Summary: 13th in a Lenten Series on Psalm 51

Psalm 51:13 3/29/18 (Maundy Thursday) (Create in Me a Clean Heart #13) THEN I WILL TEACH

“There are too many hypocrites in the church!”

How many of you have heard that statement? How many believe it’s true? How many of you would confess to being a hypocrite? (Pause)

Strictly speaking, a hypocrite is somebody who says one thing, but does another. How many of you would confess to being a hypocrite? Ever misused God’s name? Ever skip Church? Ever disrespect your parents in any way? Shall I go on? This is the very thing the Apostle Paul confessed to when you said, “The good I want to do I don’t do and the evil that I don’t want to do, that’s what I find myself doing.” So, how many of you would confess to being a hypocrite? (Pause) Should we all leave?

Slide: Hypocrite slide

1. A person who puts on a false appearance of virtue or religion or

2. a person who acts in contradiction to his or her stated beliefs or feelings.

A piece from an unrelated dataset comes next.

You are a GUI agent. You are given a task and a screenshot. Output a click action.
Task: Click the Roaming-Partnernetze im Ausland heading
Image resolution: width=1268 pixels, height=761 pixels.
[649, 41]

We get the term from actors long ago who used to wear masks in their plays. So that term accurately describes somebody who pretends to be one kind of person, but underneath they are really somebody else. Hypocrites are universally despised. People don’t like phonies telling them how to behave. But here’s where people outside the church don’t really understand people inside the church – and we need to help them understand this: Church people, Christian people are not people who have their act together and proclaim the truth from on high looking down on others. Far from it. We are people who see our sin and recognize our deep need for a Savior from that sin. We’ll never be able to look down on somebody else, because we ARE somebody else.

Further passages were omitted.